3. Sembra che pianificare per salvare banche ed agenzie assicuratrici non serva. E pianificare per salvare vite? Questo non lo abbiamo ancora tentato. Capitalismo e Socialismo non si sono sfidati in mondi paralleli e a parità di condizioni, ognuno nel suo laboratorio disinfettato e puro; il Socialismo è nato contro il capitalismo storico, per difendersi dallo stesso, e non è mai fallito perché non ha mai avuto né mezzi né appoggi per mettere a dura prova il suo modello. Quel poco che intuiamo attualmente è piuttosto promettente: da una storia simile di colonialismo e sottosviluppo, il Socialismo ha fatto molto di più per Cuba che il Capitalismo per Haiti o il Congo.
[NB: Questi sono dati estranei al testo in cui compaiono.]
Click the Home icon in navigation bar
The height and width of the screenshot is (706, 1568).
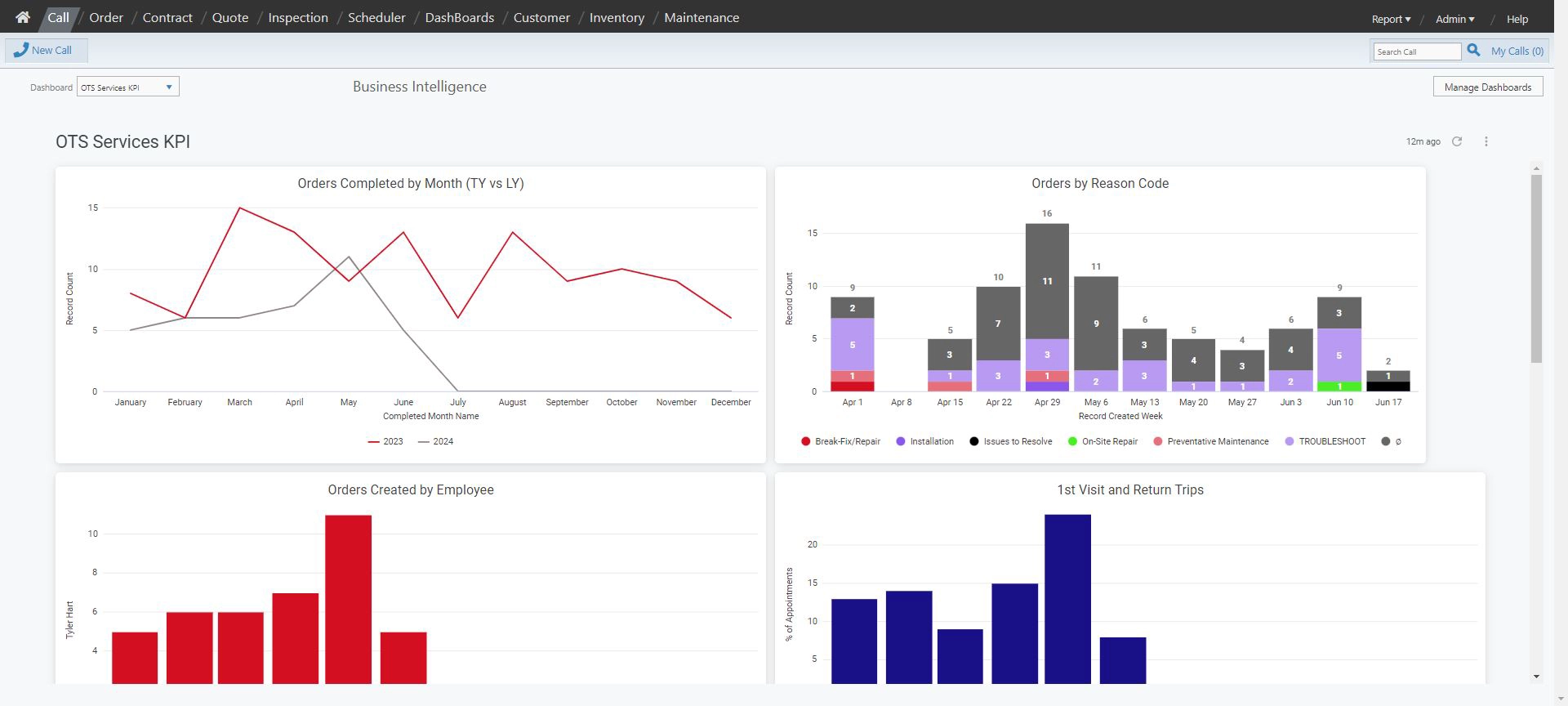coord(23,17)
Quando si parla di “ Socialismo in un solo paese “ si dimentica che è anche impossibile “il Capitalismo in un solo paese “ e che per questo ci si è serviti di una forte organizzazione internazionale capace di penetrare tutti gli angoli e tutti i rapporti. Che succederebbe se l’ONU decidesse di applicare la sua Carta dei Diritti Umani e dei Diritto Sociali? Se la FAO fosse diretta da un socialista cubano? Se il modello di scambio commerciale fosse l’ALBA e non l’OMC? Se la Banca del Sud fosse così potente come la FMI? Se tutte le istituzioni internazionali imponessero ai discoli capitalisti programmi di adeguamento strutturale orientati ad aumentare la spesa pubblica, a nazionalizzare le risorse di base e a proteggere i diritti sociali e lavorativi? Se le sei banche centrali degli stati poderosi intervenissero in maniera forte per garantire i vantaggi del socialismo, minacciati da un uragano? Possiamo dire che la minoranza organizzata che gestisce il capitalismo non lo permetterà, ma non possiamo dire che non funzionerebbe. Cuba è l’unico paese del mondo in cui, anche dopo un ciclone che ha distrutto il 15% delle sue case, ciò che è realista continua a salvare vite e ciò che è demagogico continua a rubare il cibo ad un fratello. Negli Stati Uniti, dopo il passaggio dello stesso ciclone, ciò che è realista che la Procura del Texas monti un dispositivo per proteggere dai maniaci sessuali le vittime della catastrofe, e ciò che è demagogico è chiedere aiuto economico al governo. Iñaki Gabilondo ora lo ha detto a milioni di spagnoli che credevano ciò eterno e naturale: pianificare per salvare banche non serve. E pianifica per salvare vite? È l’unico mezzo che esista affinché il realismo cessi di essere criminale e la verità, la compassione e la solidarietà cessi di essere demagogica.